Numerical Study of the Asynchronous Excitation Effect of Boumerdes’ Earthquake on a Bridge Behavior

Abstract

This work shows the numerical analysis of asynchronous excitation effects on a bridge response due to the Boumerdes earthquake, employing the finite element approach in modeling and the Newmark method for dynamic response analysis. The influence of the temporal delay of excitation between the supports on the reaction of the structure is investigated, and how these differences can change structural behaviour during seismic occurrences is studied. The dynamic displacements, normal and shear forces, and bending moments are estimated by comprehensive simulations.

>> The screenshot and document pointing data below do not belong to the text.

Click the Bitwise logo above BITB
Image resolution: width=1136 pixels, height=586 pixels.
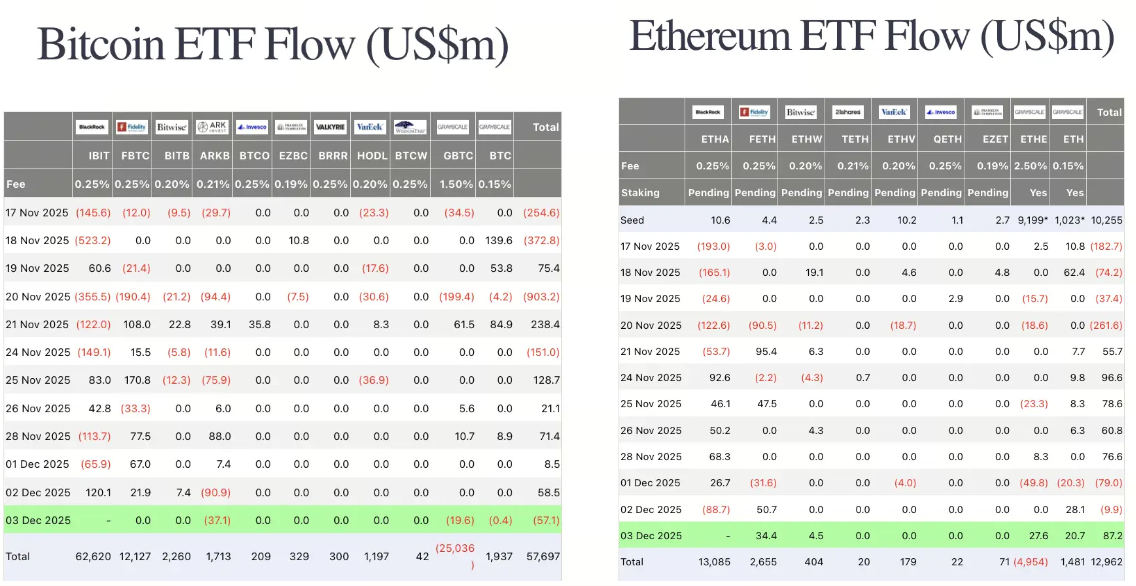(172, 127)
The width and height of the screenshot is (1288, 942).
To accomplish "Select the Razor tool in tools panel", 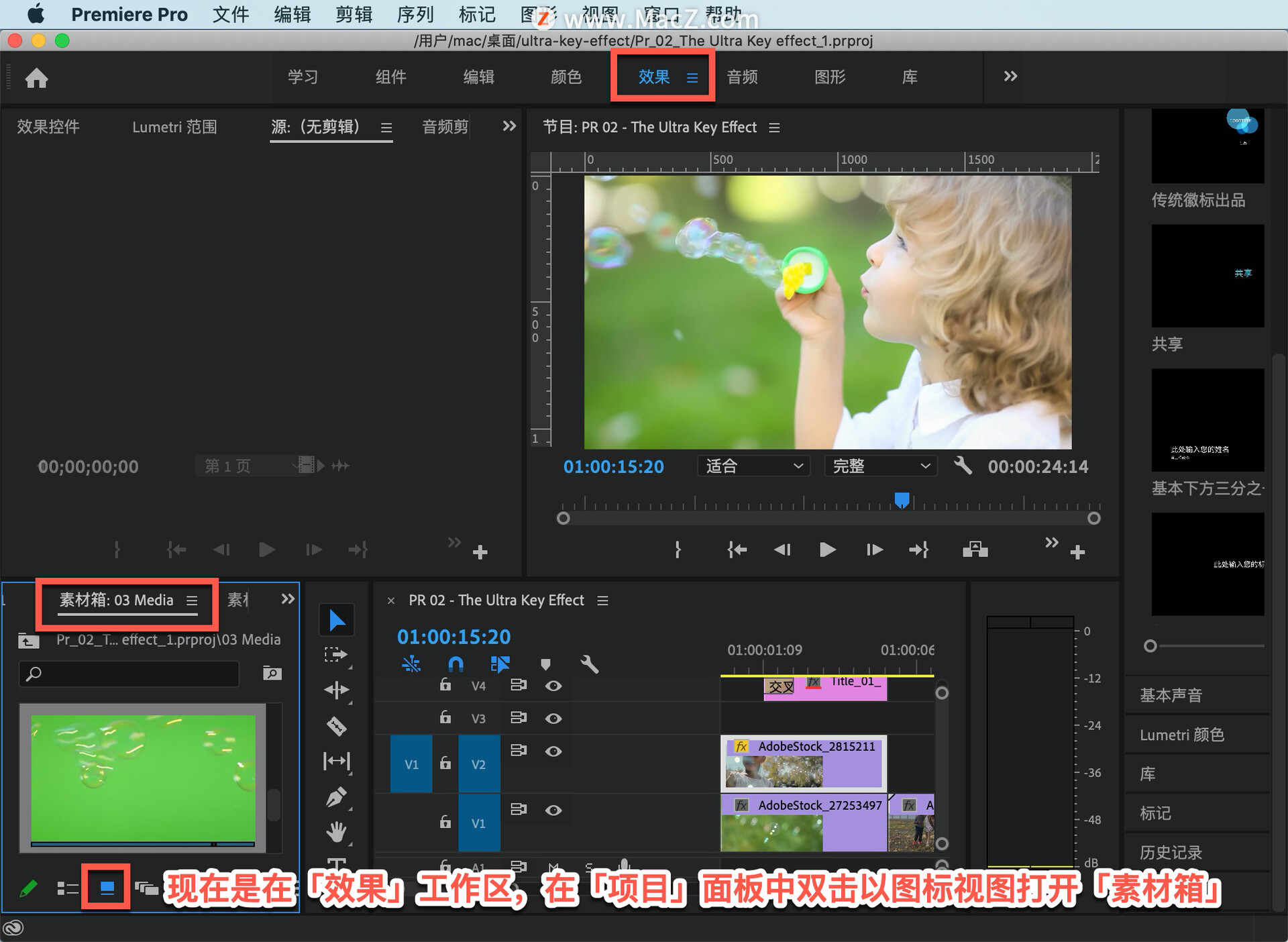I will coord(336,726).
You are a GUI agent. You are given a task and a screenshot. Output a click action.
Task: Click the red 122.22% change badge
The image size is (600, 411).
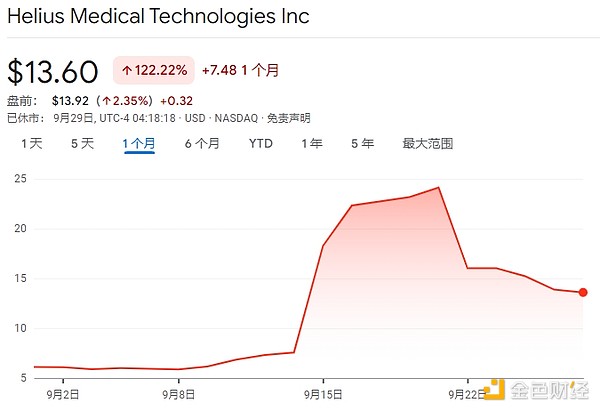(153, 72)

The obtained results reveal that, due to the non-uniformity in the earthquake excitation, there are changes in qualitative and quantitative aspects of the dynamic displacements of the bridges. This will subsequently subject the bridges to increasing displacements, hence harming their structural safety and integrity. The analysis further shows that, due to non-uniform seismic forces, the distribution of normal and shear efforts, combined with bending moments, generates large concentrations of stresses that were underestimated in uniform loading conditions. From these data, it can stress the necessity of non-uniform distribution of seismic loading during bridge design or evaluation. It provides essential insight for the engineers and designers who will execute the improvement in the seismic resistance of bridge constructions in earthquake areas.